For World AIDS Day, UNICEF released their fifth annual stock-taking report looking at the current state of HIV among children and young people. Overall, the number of people getting care and treatment is on the rise, but it’s still not high enough to stop the epidemic. In particular, the epidemic is hitting young women very hard, and children continue to be needlessly born with HIV. One especially grim statistic: about fifty percent of children living with HIV will die before their second birthday. Some highlights from the report, which presents data from 2009 – the most recent available:
- About fifty percent of children living with HIV will die before their second birthday.
- Almost good news – five million young people were living with HIV/AIDS, a decrease from the 5.2 million in 2005.
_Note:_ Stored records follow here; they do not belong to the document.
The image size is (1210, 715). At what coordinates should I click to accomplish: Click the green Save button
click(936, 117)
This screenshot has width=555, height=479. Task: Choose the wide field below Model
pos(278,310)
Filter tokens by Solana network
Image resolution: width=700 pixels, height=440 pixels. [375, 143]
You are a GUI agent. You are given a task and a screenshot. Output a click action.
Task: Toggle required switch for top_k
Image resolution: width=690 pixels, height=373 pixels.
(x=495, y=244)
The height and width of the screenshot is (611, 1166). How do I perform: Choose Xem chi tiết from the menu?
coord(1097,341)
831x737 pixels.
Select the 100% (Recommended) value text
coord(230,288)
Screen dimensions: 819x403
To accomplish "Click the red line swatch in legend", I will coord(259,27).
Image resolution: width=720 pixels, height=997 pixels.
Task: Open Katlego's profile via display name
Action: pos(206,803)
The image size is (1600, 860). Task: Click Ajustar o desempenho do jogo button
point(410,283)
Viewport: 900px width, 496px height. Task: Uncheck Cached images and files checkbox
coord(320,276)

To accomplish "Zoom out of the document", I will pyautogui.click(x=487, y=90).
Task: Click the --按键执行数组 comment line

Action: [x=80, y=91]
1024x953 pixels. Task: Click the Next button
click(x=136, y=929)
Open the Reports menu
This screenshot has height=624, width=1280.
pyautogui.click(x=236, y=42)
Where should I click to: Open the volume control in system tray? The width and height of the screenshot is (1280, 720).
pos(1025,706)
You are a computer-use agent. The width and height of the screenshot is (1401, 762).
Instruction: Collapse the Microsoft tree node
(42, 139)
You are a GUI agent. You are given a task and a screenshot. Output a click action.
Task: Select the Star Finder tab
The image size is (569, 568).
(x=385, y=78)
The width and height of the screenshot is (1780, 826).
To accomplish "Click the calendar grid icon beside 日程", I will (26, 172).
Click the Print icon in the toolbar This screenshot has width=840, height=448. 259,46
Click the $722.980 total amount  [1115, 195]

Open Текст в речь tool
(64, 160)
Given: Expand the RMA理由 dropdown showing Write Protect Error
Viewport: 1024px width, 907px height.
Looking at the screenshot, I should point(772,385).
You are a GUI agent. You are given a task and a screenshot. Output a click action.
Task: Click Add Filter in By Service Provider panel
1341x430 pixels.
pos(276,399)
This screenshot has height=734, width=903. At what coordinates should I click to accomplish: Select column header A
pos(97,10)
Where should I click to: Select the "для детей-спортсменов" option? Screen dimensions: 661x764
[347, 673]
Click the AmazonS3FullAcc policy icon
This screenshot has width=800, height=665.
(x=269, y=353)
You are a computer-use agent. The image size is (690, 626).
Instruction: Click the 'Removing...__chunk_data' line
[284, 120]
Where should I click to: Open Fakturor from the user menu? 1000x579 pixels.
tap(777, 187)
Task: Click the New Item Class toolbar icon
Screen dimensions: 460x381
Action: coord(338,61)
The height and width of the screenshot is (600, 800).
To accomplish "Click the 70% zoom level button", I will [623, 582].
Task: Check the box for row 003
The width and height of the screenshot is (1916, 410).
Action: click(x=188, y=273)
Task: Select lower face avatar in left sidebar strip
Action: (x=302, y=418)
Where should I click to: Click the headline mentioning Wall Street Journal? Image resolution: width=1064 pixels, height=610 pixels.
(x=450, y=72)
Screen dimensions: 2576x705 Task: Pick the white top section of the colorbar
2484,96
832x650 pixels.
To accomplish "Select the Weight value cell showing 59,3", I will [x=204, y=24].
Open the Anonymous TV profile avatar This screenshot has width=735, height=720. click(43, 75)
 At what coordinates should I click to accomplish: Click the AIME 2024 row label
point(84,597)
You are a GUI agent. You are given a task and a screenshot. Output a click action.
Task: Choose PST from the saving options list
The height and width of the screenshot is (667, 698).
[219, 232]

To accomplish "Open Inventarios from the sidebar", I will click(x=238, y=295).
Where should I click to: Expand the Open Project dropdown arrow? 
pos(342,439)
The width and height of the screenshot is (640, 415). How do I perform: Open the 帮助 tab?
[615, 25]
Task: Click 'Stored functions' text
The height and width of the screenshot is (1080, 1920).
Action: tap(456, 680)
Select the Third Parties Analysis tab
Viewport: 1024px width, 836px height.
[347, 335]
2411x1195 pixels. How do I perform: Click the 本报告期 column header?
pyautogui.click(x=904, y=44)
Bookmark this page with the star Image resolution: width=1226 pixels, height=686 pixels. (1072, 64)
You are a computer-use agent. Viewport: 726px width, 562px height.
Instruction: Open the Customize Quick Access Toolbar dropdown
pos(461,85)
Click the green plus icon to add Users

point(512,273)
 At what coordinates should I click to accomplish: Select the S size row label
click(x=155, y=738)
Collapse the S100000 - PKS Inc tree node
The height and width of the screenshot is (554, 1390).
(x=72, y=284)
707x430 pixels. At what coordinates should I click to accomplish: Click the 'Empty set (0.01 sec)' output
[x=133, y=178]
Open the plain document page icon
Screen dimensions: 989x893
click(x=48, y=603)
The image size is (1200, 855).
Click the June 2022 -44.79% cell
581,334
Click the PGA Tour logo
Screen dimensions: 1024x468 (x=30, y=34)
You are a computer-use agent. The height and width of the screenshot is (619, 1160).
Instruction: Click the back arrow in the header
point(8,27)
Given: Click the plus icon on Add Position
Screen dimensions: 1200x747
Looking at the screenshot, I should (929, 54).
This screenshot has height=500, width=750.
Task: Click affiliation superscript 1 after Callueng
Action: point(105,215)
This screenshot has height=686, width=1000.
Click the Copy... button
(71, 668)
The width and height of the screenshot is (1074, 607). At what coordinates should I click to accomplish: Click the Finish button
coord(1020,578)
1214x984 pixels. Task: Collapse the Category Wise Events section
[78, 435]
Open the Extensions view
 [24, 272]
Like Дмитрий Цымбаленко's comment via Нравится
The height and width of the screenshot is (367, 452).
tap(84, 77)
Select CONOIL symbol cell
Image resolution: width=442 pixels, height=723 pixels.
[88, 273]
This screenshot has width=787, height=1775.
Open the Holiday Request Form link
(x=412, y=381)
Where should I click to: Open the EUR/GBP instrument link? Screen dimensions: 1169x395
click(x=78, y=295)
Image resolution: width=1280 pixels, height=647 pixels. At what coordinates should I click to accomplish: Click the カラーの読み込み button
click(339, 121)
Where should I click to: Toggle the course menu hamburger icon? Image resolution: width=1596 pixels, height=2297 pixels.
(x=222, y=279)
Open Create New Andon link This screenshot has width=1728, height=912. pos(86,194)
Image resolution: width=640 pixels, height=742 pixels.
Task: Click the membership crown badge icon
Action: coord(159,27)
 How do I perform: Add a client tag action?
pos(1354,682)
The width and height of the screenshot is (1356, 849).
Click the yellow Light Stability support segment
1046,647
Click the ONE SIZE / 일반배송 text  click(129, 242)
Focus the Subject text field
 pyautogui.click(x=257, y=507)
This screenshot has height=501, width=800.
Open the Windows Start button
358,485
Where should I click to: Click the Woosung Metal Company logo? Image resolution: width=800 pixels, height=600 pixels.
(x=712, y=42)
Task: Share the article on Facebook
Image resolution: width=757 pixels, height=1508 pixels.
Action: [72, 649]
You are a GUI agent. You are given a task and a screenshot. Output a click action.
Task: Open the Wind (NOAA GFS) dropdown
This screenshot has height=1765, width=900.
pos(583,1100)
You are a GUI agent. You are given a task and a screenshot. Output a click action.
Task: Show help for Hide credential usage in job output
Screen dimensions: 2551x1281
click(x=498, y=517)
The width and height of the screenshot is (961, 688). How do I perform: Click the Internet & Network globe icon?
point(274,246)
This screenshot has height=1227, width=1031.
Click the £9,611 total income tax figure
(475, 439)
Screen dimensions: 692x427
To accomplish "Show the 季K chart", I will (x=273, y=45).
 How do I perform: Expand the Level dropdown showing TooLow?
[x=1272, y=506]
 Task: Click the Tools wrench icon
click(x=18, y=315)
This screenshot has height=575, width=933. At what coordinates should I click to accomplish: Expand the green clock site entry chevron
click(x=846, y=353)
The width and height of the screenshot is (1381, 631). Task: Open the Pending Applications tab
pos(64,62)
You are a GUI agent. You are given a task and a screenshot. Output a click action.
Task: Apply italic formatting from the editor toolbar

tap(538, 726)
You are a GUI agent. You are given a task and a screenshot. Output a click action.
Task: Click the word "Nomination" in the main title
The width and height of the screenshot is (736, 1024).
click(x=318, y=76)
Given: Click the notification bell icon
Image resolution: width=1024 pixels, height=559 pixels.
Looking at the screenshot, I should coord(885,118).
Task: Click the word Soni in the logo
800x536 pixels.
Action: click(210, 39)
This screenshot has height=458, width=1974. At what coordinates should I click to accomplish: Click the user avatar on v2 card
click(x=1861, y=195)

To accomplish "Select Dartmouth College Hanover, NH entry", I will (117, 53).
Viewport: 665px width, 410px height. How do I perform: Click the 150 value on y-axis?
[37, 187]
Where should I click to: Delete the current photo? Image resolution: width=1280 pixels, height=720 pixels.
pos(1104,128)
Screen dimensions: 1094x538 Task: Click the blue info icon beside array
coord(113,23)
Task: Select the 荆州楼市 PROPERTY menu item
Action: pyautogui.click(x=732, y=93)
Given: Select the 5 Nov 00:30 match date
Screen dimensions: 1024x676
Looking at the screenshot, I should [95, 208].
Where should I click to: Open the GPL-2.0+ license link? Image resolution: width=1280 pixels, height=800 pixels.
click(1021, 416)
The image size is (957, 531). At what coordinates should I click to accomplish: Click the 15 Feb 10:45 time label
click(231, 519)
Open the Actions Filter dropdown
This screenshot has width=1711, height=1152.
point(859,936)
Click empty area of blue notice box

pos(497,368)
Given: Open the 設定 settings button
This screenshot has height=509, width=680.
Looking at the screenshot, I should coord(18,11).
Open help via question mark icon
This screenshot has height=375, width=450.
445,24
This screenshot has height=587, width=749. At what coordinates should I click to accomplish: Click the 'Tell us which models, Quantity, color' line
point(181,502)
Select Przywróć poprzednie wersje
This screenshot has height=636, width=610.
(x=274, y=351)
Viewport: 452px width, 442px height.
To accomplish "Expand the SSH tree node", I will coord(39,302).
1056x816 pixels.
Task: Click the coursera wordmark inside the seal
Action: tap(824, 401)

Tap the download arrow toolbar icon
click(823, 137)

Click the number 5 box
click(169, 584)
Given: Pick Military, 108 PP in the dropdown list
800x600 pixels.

- In low and middle income countries, 35% of babies born to mothers with HIV received ARVs at birth. It’s a low percentage but this was nearly double the 2006 number of 18%.
- Of the estimated 1.27 million children globally who need antiretrovirals, only 28% were receiving them. This is nonetheless an increase over past numbers.
- Very good news: in most parts of the world, the number of new HIV infections is falling or stabilizing.
- Worldwide, more than 60 percent of all young people living with HIV are females.
- Very few households of people living with HIV were getting external support – the number was about 11% in the 25 countries that were surveyed.